• **Testo fornito**:
Sfuggire al matrimonio forzato si poteva, da parte delle donne, anche se non sempre, solo facendosi suore, cioè contraendo altro tipo di matrimonio: quello con Cristo. E proprio in termini matrimoniali si esprime Piccarda Donati, allorquando riferisce dell’ordine delle Clarisse, in cui ella volle chiudersi, perché potesse “vegliare” e “dormire” con quello “sposo” “ch’ogni voto accetta / che caritate a suo piacer conforma”. Per tale sposo Piccarda fece la sua “fuga”, ma non verso il “mondo”, bensì dal “mondo”. Né si trattò della fuga di una donna che aveva perso qualsiasi speranza di altro matrimonio, ché bella essa era e “ancor giovinetta” (Paradiso, III, vv 97-108). Già nel Purgatorio (XXIV, vv.13-15), al momento dell’incontro con Forese Donati, fratello di Piccarda, Dante aveva precisato che difficile era dire se Piccarda fosse più bella che buona, o viceversa. Ancora alla bellezza di Piccarda Dante allude nel passo in esame, facendo dire alla stessa che “non la celerà l’essere più bella” (Paradiso, III, v.48). Soprattutto, però, si sottolinea la giovane età di Piccarda, che era nel fiore delle illusioni e delle speranze, e quindi ancora in età matrimoniale.

• **Dettagli esercizio**:
Elenca, nell'ordine in cui compaiono, tutti i rimandi alla Commedia che il brano su Piccarda Donati indica con cantica, canto e versi.

• **Dati raccolti**:
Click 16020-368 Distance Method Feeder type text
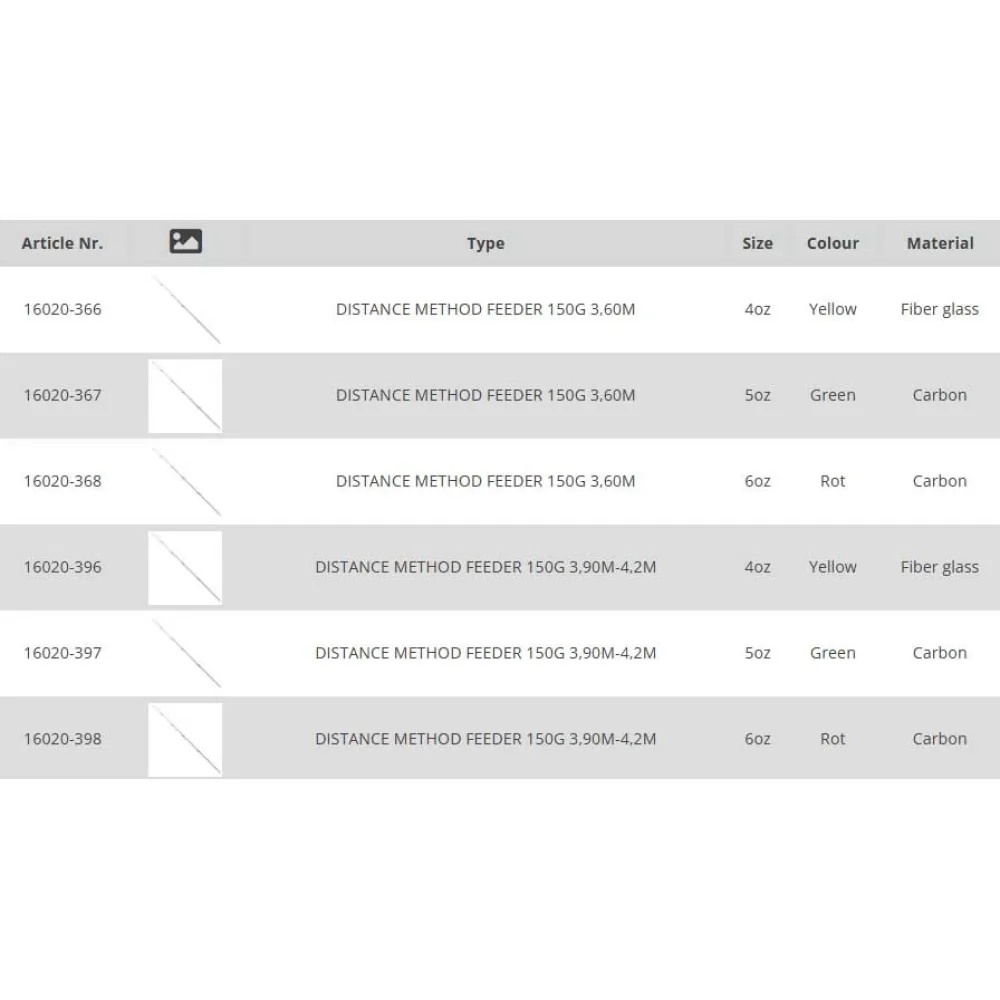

• **Risultato finale**:
- Paradiso, III, vv. 97-108
- Purgatorio, XXIV, vv. 13-15
- Paradiso, III, v. 48